There are other issues. How do you do a DNS lookup? How do you get process completion notification? Heck, how do you run a process?

These are valid questions that I'm not attempting to address with this proposal. So maybe the title of my spec should be "Extensions for Asynchronous I/O", since that's the only issue it deals with. I see these other issues as something for other specifications to address.

Surely you need DNS lookup to make a socket connection? Do you mean to provide that in an external library via a threadpool?

No, you don't need a whole new framework. You need libraries (for making HTTP requests, talking to databases, etc.) that are written to use the extensions the spec provides. These only need to be written once and can then be used with *any* server that supports the extensions.

You do need a framework. Using socket functions correctly (and portably) in non-blocking mode is not trivial.

Well, my claim would be that it's usually acceptable. Certainly sometimes it's not, which is where the use of an asynchronous server framework comes in handy.

I don't get how it's acceptable. If you spawn a separate thread for each request, then your server is no longer asynchronous. At that point, why not just save yourself some trouble and use Apache?

Well,

1) Using apache is certainly a valid option performance-wise. Apache is pretty fast (obviously not the fastest server ever, but pretty good...). So if it has the features/packaging you need, by all means, use it.
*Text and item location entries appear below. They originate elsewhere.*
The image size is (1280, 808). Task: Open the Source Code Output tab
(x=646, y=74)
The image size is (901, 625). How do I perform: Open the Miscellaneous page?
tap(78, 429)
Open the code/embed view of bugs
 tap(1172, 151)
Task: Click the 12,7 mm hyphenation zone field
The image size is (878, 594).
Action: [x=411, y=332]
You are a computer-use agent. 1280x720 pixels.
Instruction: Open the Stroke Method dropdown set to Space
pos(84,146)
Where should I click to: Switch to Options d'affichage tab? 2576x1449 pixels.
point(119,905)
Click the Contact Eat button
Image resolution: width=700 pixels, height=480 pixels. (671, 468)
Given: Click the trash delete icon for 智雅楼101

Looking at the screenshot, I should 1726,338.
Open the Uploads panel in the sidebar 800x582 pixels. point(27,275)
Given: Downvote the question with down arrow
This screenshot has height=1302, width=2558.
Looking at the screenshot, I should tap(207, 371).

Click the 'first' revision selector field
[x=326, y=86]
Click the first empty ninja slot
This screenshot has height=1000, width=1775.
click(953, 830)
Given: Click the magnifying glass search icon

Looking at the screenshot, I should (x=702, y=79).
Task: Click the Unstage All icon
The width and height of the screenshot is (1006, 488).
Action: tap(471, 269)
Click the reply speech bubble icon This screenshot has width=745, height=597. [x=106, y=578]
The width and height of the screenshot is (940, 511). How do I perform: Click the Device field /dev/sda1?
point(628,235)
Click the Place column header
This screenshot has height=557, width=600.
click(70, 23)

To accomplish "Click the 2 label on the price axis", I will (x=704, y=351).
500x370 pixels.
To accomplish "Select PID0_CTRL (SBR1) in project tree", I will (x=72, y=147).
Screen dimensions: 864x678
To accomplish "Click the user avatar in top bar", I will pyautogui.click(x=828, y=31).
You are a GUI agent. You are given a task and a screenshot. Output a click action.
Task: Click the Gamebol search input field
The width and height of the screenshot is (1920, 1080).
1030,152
The advantage IMO of python servers is that they're lighter- weight deployment-wise and more easily configurable by code. 2) If your app uses a database, you probably might as well just run it in a thread, because you're most likely going to use a blocking database API anyhow.
3) If your app does not make use of outgoing sockets, then
3a) If it also doesn't use wsgi.input, you could inform the WSGI server that it can just run the app not in a thread as it won't be blocking. 3b) If it does use wsgi.input, but doesn't need to read it incrementally, you could inform the server that it should pre-read the input and then run the app directly, not in a thread, as it won't be blocking.

If none of the above apply, that is: you do not use a database, you do use incremental reading of wsgi.input, or an outgoing socket connection, /then/ an async WSGI extension might be useful. I claim that will cover a small subset of WSGI apps.